TASK STATEMENT: Please turn the records, from the start through the line that contains "center [1468, 74].", into a Markdown table with the columns Row and Text, leaving out blank lines. Each line goes in Text, and Row numbers the lines in order.
* BEGIN *
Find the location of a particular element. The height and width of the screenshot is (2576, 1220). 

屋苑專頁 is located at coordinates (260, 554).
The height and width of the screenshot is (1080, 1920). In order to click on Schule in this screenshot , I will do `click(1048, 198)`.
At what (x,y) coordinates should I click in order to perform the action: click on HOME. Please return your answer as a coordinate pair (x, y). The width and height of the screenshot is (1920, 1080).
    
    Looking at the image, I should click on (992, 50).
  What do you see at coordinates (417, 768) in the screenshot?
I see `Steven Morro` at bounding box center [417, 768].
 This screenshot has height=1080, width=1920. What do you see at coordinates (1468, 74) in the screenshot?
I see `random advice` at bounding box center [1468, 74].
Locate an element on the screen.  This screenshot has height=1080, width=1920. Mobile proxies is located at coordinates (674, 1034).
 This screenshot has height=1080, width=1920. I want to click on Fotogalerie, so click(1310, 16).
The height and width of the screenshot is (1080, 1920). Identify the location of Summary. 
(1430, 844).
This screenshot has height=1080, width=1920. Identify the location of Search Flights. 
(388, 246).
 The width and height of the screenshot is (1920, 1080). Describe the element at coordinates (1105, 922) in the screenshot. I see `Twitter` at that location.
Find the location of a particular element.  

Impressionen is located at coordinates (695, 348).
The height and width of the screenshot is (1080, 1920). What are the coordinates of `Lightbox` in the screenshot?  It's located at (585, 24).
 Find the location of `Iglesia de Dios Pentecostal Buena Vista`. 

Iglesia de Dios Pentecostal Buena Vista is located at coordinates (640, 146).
* END *
FULL SOLUTION:
| Row | Text |
|---|---|
| 1 | Find the location of a particular element. The height and width of the screenshot is (2576, 1220).  |
| 2 | 屋苑專頁 is located at coordinates (260, 554). |
| 3 | The height and width of the screenshot is (1080, 1920). In order to click on Schule in this screenshot , I will do `click(1048, 198)`. |
| 4 | At what (x,y) coordinates should I click in order to perform the action: click on HOME. Please return your answer as a coordinate pair (x, y). The width and height of the screenshot is (1920, 1080). |
| 5 |     Looking at the image, I should click on (992, 50). |
| 6 |   What do you see at coordinates (417, 768) in the screenshot? |
| 7 | I see `Steven Morro` at bounding box center [417, 768]. |
| 8 |  This screenshot has height=1080, width=1920. What do you see at coordinates (1468, 74) in the screenshot? |
| 9 | I see `random advice` at bounding box center [1468, 74]. |